* Start SUPPLIED RECORDS *

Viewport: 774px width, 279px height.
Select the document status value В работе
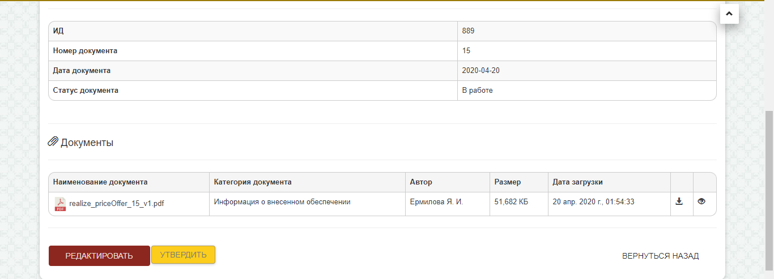point(477,91)
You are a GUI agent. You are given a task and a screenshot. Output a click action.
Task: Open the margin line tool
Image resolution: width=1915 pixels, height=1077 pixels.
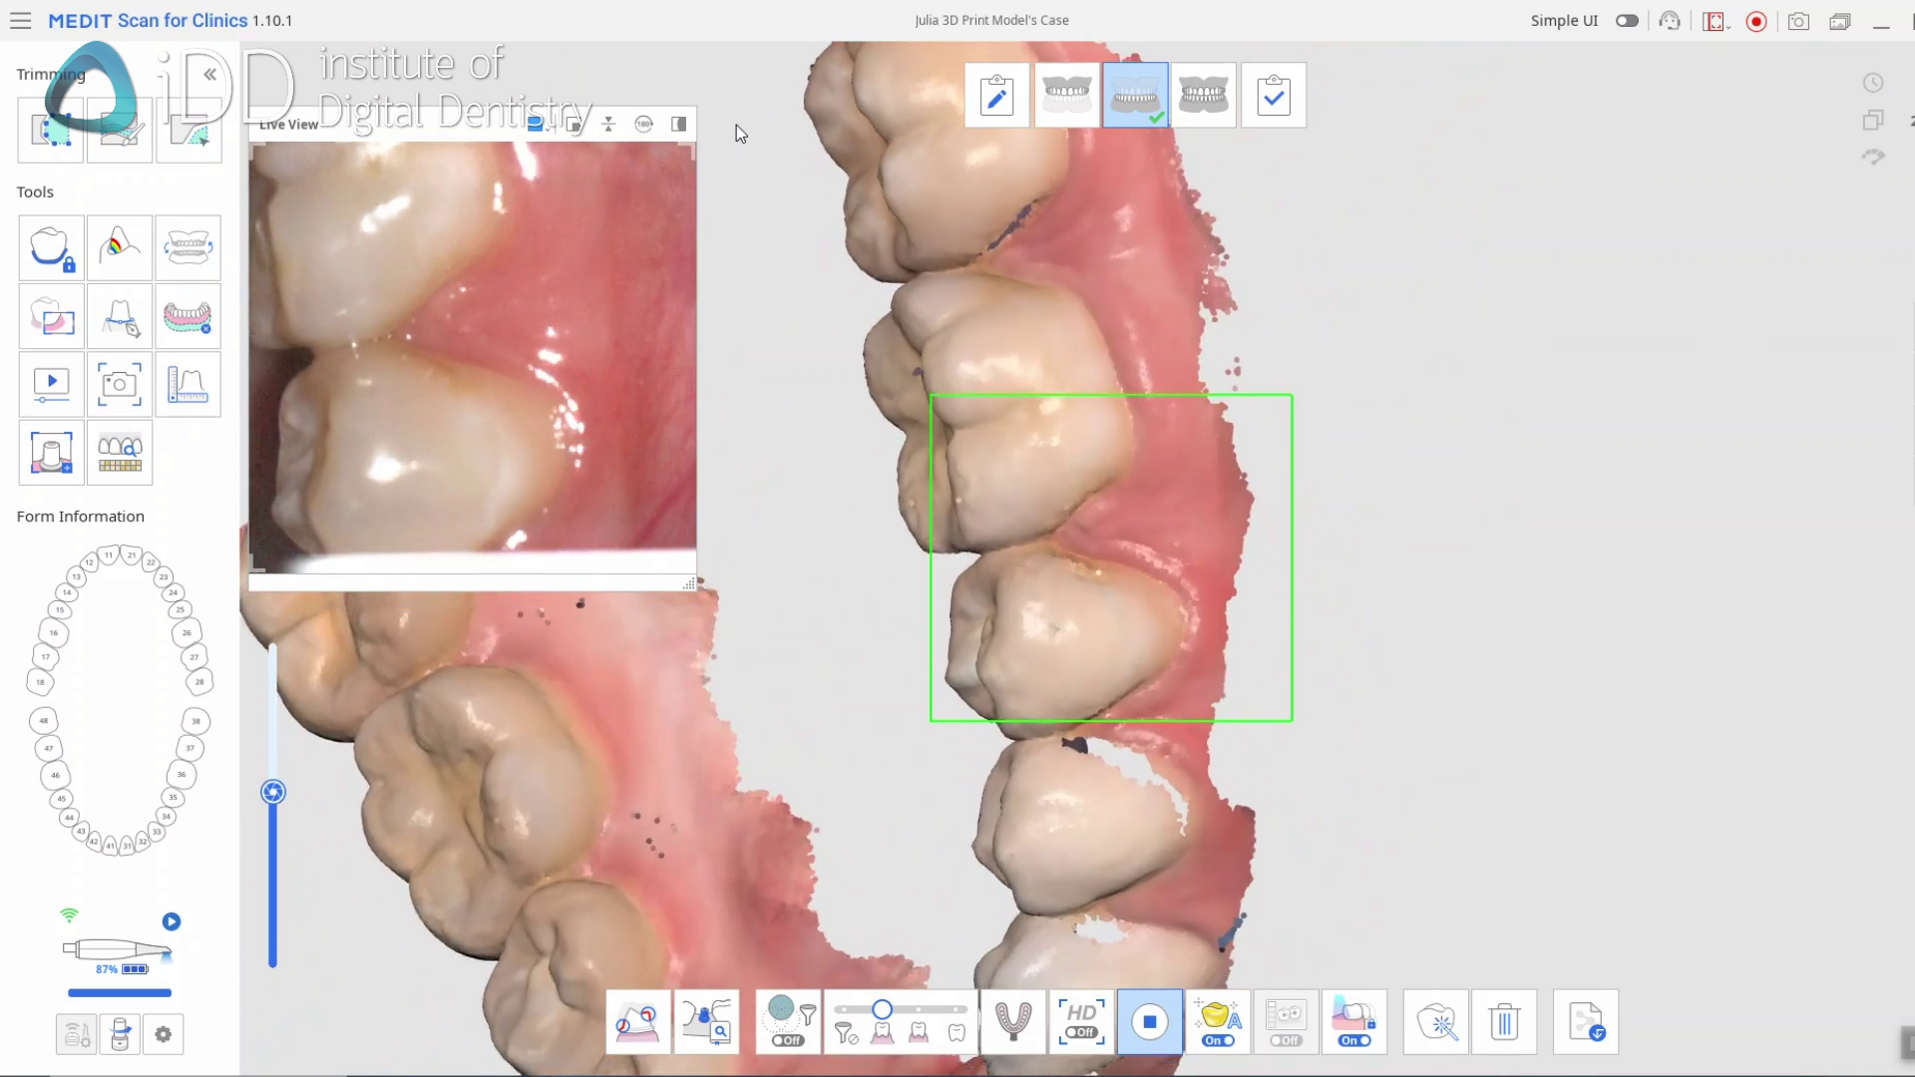click(x=120, y=316)
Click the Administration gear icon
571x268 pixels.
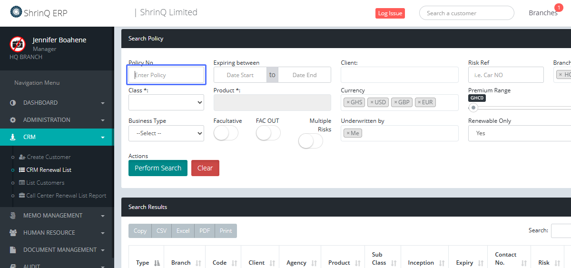13,120
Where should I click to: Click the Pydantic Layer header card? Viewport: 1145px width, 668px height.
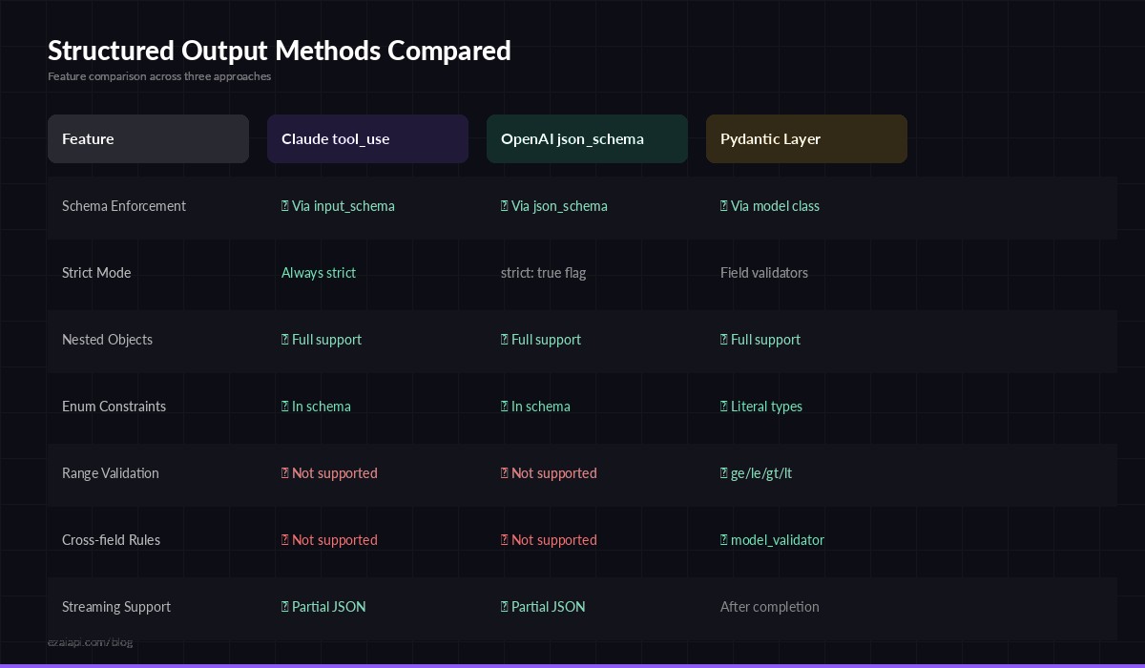click(806, 138)
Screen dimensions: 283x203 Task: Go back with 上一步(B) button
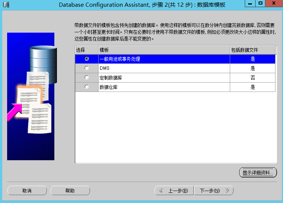(174, 191)
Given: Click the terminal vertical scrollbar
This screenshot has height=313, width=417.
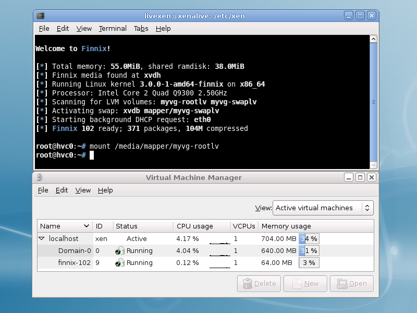Looking at the screenshot, I should [373, 99].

* End SUPPLIED RECORDS *

Present each line of the material above as a Markdown table with the columns "Row" and "Line", omitting blank lines and leaving out the pictures.

* SOLUTION FOR THIS PROBLEM
| Row | Line |
|---|---|
| 1 | Viewport: 774px width, 279px height. |
| 2 | Select the document status value В работе |
| 3 | point(477,91) |
| 4 | You are a GUI agent. You are given a task and a screenshot. Output a click action. |
| 5 | Task: Open the margin line tool |
| 6 | Image resolution: width=1915 pixels, height=1077 pixels. |
| 7 | click(x=120, y=316) |
| 8 | Click the Administration gear icon |
| 9 | 571x268 pixels. |
| 10 | 13,120 |
| 11 | Where should I click to: Click the Pydantic Layer header card? Viewport: 1145px width, 668px height. |
| 12 | click(806, 138) |
| 13 | Screen dimensions: 283x203 Task: Go back with 上一步(B) button |
| 14 | (174, 191) |
| 15 | Given: Click the terminal vertical scrollbar |
| 16 | This screenshot has height=313, width=417. |
| 17 | Looking at the screenshot, I should [373, 99]. |